• _Task to carry out_: Rewrite all the rows below as a Markdown table with two columns, Number and Line. Put each non-blank line in its own table row and leave out blank lines.

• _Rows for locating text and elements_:
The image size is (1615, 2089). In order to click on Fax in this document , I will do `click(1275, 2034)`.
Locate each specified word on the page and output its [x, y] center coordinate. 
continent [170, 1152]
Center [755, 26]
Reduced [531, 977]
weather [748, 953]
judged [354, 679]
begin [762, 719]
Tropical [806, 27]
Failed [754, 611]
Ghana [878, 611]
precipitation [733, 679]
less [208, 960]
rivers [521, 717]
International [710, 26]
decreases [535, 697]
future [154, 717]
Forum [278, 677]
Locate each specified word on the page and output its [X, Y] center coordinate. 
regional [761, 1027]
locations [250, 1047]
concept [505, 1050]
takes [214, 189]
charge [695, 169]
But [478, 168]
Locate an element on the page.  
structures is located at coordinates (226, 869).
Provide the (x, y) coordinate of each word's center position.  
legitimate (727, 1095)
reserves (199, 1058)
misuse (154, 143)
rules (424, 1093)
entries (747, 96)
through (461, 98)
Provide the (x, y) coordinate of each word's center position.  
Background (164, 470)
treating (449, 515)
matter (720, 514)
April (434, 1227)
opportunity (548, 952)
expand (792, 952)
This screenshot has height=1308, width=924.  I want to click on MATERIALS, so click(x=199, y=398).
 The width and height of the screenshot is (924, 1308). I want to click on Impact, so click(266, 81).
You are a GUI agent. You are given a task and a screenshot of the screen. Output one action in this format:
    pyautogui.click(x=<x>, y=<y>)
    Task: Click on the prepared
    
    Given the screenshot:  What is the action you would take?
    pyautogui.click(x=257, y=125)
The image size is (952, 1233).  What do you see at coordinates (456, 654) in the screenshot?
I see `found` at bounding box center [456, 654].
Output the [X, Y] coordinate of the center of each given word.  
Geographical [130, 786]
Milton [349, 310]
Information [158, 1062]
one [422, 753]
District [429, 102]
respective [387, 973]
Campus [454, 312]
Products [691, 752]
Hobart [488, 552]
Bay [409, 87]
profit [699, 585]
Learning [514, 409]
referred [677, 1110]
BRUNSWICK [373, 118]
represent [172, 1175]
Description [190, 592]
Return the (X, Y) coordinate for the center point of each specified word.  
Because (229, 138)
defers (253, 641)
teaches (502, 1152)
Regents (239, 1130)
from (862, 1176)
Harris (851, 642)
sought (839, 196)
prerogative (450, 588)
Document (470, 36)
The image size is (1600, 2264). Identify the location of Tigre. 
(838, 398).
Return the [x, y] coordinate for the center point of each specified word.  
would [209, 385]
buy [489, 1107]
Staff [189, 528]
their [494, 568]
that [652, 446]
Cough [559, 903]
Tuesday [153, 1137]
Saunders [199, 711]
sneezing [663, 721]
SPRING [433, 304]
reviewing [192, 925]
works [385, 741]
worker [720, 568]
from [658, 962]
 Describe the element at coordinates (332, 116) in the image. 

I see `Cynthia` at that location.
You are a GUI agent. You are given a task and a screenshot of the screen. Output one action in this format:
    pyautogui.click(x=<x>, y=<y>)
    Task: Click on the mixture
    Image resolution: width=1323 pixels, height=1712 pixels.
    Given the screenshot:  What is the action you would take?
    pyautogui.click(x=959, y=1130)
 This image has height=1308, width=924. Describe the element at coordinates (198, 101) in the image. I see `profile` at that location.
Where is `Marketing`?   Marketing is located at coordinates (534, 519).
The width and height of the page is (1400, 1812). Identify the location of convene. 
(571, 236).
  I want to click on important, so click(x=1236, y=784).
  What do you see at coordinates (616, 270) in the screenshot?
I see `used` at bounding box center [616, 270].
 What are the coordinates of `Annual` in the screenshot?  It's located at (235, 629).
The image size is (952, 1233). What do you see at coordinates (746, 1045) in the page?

• _Final result_:
| Number | Line |
|---|---|
| 1 | The image size is (1615, 2089). In order to click on Fax in this document , I will do `click(1275, 2034)`. |
| 2 | Locate each specified word on the page and output its [x, y] center coordinate.  |
| 3 | continent [170, 1152] |
| 4 | Center [755, 26] |
| 5 | Reduced [531, 977] |
| 6 | weather [748, 953] |
| 7 | judged [354, 679] |
| 8 | begin [762, 719] |
| 9 | Tropical [806, 27] |
| 10 | Failed [754, 611] |
| 11 | Ghana [878, 611] |
| 12 | precipitation [733, 679] |
| 13 | less [208, 960] |
| 14 | rivers [521, 717] |
| 15 | International [710, 26] |
| 16 | decreases [535, 697] |
| 17 | future [154, 717] |
| 18 | Forum [278, 677] |
| 19 | Locate each specified word on the page and output its [X, Y] center coordinate.  |
| 20 | regional [761, 1027] |
| 21 | locations [250, 1047] |
| 22 | concept [505, 1050] |
| 23 | takes [214, 189] |
| 24 | charge [695, 169] |
| 25 | But [478, 168] |
| 26 | Locate an element on the page.   |
| 27 | structures is located at coordinates (226, 869). |
| 28 | Provide the (x, y) coordinate of each word's center position.   |
| 29 | legitimate (727, 1095) |
| 30 | reserves (199, 1058) |
| 31 | misuse (154, 143) |
| 32 | rules (424, 1093) |
| 33 | entries (747, 96) |
| 34 | through (461, 98) |
| 35 | Provide the (x, y) coordinate of each word's center position.   |
| 36 | Background (164, 470) |
| 37 | treating (449, 515) |
| 38 | matter (720, 514) |
| 39 | April (434, 1227) |
| 40 | opportunity (548, 952) |
| 41 | expand (792, 952) |
| 42 | This screenshot has height=1308, width=924.  I want to click on MATERIALS, so click(x=199, y=398). |
| 43 |  The width and height of the screenshot is (924, 1308). I want to click on Impact, so click(266, 81). |
| 44 | You are a GUI agent. You are given a task and a screenshot of the screen. Output one action in this format: |
| 45 |     pyautogui.click(x=<x>, y=<y>) |
| 46 |     Task: Click on the prepared |
| 47 |     Given the screenshot:  What is the action you would take? |
| 48 |     pyautogui.click(x=257, y=125) |
| 49 | The image size is (952, 1233).  What do you see at coordinates (456, 654) in the screenshot? |
| 50 | I see `found` at bounding box center [456, 654]. |
| 51 | Output the [X, Y] coordinate of the center of each given word.   |
| 52 | Geographical [130, 786] |
| 53 | Milton [349, 310] |
| 54 | Information [158, 1062] |
| 55 | one [422, 753] |
| 56 | District [429, 102] |
| 57 | respective [387, 973] |
| 58 | Campus [454, 312] |
| 59 | Products [691, 752] |
| 60 | Hobart [488, 552] |
| 61 | Bay [409, 87] |
| 62 | profit [699, 585] |
| 63 | Learning [514, 409] |
| 64 | referred [677, 1110] |
| 65 | BRUNSWICK [373, 118] |
| 66 | represent [172, 1175] |
| 67 | Description [190, 592] |
| 68 | Return the (X, Y) coordinate for the center point of each specified word.   |
| 69 | Because (229, 138) |
| 70 | defers (253, 641) |
| 71 | teaches (502, 1152) |
| 72 | Regents (239, 1130) |
| 73 | from (862, 1176) |
| 74 | Harris (851, 642) |
| 75 | sought (839, 196) |
| 76 | prerogative (450, 588) |
| 77 | Document (470, 36) |
| 78 | The image size is (1600, 2264). Identify the location of Tigre.  |
| 79 | (838, 398). |
| 80 | Return the [x, y] coordinate for the center point of each specified word.   |
| 81 | would [209, 385] |
| 82 | buy [489, 1107] |
| 83 | Staff [189, 528] |
| 84 | their [494, 568] |
| 85 | that [652, 446] |
| 86 | Cough [559, 903] |
| 87 | Tuesday [153, 1137] |
| 88 | Saunders [199, 711] |
| 89 | sneezing [663, 721] |
| 90 | SPRING [433, 304] |
| 91 | reviewing [192, 925] |
| 92 | works [385, 741] |
| 93 | worker [720, 568] |
| 94 | from [658, 962] |
| 95 |  Describe the element at coordinates (332, 116) in the image.  |
| 96 | I see `Cynthia` at that location. |
| 97 | You are a GUI agent. You are given a task and a screenshot of the screen. Output one action in this format: |
| 98 |     pyautogui.click(x=<x>, y=<y>) |
| 99 |     Task: Click on the mixture |
| 100 |     Image resolution: width=1323 pixels, height=1712 pixels. |
| 101 |     Given the screenshot:  What is the action you would take? |
| 102 |     pyautogui.click(x=959, y=1130) |
| 103 |  This image has height=1308, width=924. Describe the element at coordinates (198, 101) in the image. I see `profile` at that location. |
| 104 | Where is `Marketing`?   Marketing is located at coordinates (534, 519). |
| 105 | The width and height of the page is (1400, 1812). Identify the location of convene.  |
| 106 | (571, 236). |
| 107 |   I want to click on important, so click(x=1236, y=784). |
| 108 |   What do you see at coordinates (616, 270) in the screenshot? |
| 109 | I see `used` at bounding box center [616, 270]. |
| 110 |  What are the coordinates of `Annual` in the screenshot?  It's located at (235, 629). |
| 111 | The image size is (952, 1233). What do you see at coordinates (746, 1045) in the page? |